La intimidad de Dios, para con nosotros incomprensible, se nos revela con imágenes que nos hablan de comunión, comunicación, donación, amor. Por eso la unión que pide Jesús no es uniformidad sino la «multiforme armonía que atrae» (Evangelii gaudium 117). La inmensa riqueza de lo variado, lo múltiple que alcanza la unidad cada vez que hacemos memoria de aquel jueves santo, nos aleja de la tentación de propuestas unicistas, más cercanas a dictaduras, ideologías o sectarismos. Tampoco es un arreglo hecho a nuestra medida, en el que nosotros ponemos las condiciones, elegimos los integrantes y excluimos a los demás. Esta religiosidad de élite no es propuesta de Jesús. Jesús reza para que formemos parte de una gran familia, en la que Dios es nuestro Padre y todos nosotros somos hermanos. Nadie es excluido. Esto no se fundamenta en tener los mismos gustos, las mismas inquietudes, los mismos talentos.
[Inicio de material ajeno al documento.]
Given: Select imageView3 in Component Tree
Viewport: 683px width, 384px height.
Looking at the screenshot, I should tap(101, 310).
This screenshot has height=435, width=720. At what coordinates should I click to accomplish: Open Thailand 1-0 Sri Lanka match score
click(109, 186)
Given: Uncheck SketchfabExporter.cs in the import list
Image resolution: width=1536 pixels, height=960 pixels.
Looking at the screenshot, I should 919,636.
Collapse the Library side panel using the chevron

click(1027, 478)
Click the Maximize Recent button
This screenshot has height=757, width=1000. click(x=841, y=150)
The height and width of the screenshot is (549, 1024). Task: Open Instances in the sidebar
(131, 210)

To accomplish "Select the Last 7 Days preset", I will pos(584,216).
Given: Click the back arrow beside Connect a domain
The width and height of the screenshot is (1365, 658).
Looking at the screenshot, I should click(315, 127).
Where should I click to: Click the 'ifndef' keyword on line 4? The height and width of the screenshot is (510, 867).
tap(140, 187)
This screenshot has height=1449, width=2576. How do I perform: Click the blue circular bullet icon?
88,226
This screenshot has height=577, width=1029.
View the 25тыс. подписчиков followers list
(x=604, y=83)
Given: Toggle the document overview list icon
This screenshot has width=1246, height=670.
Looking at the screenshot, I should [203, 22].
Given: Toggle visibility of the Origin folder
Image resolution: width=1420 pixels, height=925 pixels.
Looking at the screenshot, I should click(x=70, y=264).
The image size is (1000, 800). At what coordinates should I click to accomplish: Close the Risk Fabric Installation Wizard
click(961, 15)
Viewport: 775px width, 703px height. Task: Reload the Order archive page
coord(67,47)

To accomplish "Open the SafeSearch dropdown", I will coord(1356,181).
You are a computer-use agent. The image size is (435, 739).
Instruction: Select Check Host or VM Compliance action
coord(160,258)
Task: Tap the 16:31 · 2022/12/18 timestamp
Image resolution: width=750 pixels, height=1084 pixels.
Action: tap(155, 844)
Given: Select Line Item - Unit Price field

Somos hermanos porque, por amor, Dios nos ha creado y nos ha destinado, por pura iniciativa suya, a ser sus hijos (cf. Ef 1,5). Somos hermanos porque «Dios infundió en nuestros corazones el Espíritu de su Hijo, que clama ¡Abba!, ¡Padre» (Ga 4,6). somos hermanos porque, justificados por la sangre de Cristo Jesús (cf. Rm 5,9), hemos pasado de la muerte a la vida haciéndonos «coherederos» de la promesa (cf. Ga 3,26-29; Rm 8, 17). Esa es la salvación que realiza Dios y anuncia gozosamente la Iglesia: formar parte del «nosotros», que llega hasta el nosotros divino.
Nuestro grito, en este lugar que recuerda aquel primero de libertad, actualiza el de San Pablo: «¡Ay de mi si no evangelizo!» (1 Co 9, 16). Es tan urgente y apremiante como el de aquellos deseos de independencia. Tiene una similar fascinación, tiene el mismo fuego que atrae. Hermanos tengan los sentinientos de Jesús ¡Sean un testimonio de comunión fraterna que se vuelve resplandeciente!
Que lindo sería que todos puedan admirar cómo nos cuidamos unos a otros. Cómo mutuamente nos damos aliento y cómo nos acompañamos. El don de sí es el que establece la relación interpersonal que no se genera dando «cosas», sino dándose a sí mismo. En cualquier donación se ofrece la propia persona. «Darse» significa dejar de actuar en sí mismo toda la potencia del amor que es el Espíritu de Dios y así dar paso a su fuerza creadora. y darse algún en los momentos más dificil como en aquel jueves santo Donándose el hombre vuelve a encontrarse a sí mismo con su verdadera identidad de hijo de Dios, semejante al Padre y, como él, dador de vida, hermano de Jesús, del cual da testimonio. Eso es evangelizar, ésa es nuestra revolución -porque nuestra fe siempre es revolucionaria-, ése es nuestro más profundo y constante grito.